What is expected:
Copy out the lines from the one containing "WWE (312, 377)" through the one containing "zurück (380, 528)", both included. Leave every line unchanged except for the coordinates in the answers, which you multiply by 0.95 and round to whole numbers, with halves rounding up.

══ Records for the task ══

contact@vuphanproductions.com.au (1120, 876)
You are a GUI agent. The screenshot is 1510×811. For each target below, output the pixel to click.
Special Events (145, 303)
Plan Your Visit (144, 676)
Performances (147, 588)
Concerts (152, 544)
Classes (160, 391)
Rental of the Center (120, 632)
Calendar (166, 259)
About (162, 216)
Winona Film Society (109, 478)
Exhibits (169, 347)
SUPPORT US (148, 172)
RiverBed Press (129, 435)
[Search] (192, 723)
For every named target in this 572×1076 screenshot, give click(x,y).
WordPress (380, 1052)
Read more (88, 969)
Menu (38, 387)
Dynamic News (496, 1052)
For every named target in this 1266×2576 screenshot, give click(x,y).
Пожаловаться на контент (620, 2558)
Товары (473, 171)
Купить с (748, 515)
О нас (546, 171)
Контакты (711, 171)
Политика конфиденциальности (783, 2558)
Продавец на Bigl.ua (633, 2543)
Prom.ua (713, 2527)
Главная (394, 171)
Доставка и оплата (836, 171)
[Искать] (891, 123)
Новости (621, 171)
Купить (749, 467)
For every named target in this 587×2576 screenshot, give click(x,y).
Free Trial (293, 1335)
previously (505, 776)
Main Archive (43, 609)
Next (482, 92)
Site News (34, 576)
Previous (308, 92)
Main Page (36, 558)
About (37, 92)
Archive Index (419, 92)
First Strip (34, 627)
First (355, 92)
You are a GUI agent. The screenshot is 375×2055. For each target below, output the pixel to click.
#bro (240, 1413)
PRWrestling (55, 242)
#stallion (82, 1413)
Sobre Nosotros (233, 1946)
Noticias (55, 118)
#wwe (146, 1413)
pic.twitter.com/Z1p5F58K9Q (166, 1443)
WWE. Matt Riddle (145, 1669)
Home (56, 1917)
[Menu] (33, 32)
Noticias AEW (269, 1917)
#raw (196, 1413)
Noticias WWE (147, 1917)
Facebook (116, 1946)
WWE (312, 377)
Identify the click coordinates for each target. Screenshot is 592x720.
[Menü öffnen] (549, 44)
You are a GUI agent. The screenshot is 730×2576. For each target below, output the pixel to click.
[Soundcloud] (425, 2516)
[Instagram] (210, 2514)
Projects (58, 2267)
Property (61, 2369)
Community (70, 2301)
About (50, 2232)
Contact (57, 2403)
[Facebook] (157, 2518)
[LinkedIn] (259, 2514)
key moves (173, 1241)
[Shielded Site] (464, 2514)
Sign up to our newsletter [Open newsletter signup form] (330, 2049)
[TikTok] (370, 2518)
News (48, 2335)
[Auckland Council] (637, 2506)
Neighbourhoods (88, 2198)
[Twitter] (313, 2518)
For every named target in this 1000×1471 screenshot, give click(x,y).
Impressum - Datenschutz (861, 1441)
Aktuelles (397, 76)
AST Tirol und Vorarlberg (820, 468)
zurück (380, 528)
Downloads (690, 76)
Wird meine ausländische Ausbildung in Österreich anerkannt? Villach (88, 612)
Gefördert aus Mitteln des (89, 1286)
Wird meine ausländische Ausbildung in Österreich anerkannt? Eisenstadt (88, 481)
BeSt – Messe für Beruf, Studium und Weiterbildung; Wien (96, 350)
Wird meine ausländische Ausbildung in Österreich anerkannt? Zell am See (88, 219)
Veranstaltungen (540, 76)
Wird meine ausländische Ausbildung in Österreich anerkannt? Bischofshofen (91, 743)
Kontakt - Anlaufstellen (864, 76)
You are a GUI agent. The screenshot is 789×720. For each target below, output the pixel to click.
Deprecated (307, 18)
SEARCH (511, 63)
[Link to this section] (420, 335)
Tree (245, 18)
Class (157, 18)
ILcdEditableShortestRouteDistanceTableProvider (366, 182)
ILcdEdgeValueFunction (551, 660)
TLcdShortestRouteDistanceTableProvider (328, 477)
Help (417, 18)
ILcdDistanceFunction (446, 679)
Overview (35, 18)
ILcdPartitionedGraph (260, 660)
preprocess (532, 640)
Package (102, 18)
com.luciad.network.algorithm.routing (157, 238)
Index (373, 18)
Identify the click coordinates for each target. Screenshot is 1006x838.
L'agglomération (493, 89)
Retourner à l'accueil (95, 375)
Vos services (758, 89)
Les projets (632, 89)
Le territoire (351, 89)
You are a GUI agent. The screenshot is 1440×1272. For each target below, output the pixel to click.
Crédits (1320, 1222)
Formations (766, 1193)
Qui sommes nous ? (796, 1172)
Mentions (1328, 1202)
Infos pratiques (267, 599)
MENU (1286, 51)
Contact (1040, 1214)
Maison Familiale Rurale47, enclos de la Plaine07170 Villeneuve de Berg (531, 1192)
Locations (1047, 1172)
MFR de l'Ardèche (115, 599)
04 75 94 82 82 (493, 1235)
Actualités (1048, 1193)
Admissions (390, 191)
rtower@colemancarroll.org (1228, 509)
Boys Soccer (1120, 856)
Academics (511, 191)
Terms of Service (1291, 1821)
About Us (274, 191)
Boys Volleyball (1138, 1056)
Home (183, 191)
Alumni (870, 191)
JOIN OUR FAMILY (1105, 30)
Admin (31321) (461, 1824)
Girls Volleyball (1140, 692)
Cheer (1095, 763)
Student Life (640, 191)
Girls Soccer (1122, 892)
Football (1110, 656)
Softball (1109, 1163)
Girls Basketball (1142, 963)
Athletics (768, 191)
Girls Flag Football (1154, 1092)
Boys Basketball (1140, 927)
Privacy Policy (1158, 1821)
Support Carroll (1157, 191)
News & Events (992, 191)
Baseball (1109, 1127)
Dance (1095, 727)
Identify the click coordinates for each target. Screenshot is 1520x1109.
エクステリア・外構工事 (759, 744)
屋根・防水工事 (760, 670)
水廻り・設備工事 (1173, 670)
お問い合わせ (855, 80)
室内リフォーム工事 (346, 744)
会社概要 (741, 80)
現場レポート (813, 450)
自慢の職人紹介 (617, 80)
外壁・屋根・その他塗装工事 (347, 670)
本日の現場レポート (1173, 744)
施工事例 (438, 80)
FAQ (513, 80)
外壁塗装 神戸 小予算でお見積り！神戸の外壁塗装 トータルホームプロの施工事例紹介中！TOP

═══

Solved problem:
WWE (296, 358)
Identify the click coordinates for each target. Screenshot is 592x720.
[Menü öffnen] (522, 42)
You are a GUI agent. The screenshot is 730×2576. For each target below, output the pixel to click.
[Soundcloud] (404, 2390)
[Instagram] (200, 2388)
Projects (55, 2154)
Property (58, 2251)
Community (67, 2186)
About (48, 2120)
Contact (54, 2283)
[Facebook] (149, 2392)
[LinkedIn] (246, 2388)
key moves (164, 1179)
[Shielded Site] (441, 2388)
Sign up to our newsletter [Open newsletter signup form] (314, 1947)
[TikTok] (352, 2392)
News (46, 2218)
[Auckland Council] (605, 2381)
Neighbourhoods (84, 2088)
[Twitter] (297, 2392)
For every named target in this 1000×1471 screenshot, give click(x,y).
Impressum - Datenschutz (818, 1369)
Aktuelles (377, 72)
AST Tirol und Vorarlberg (779, 445)
zurück (361, 502)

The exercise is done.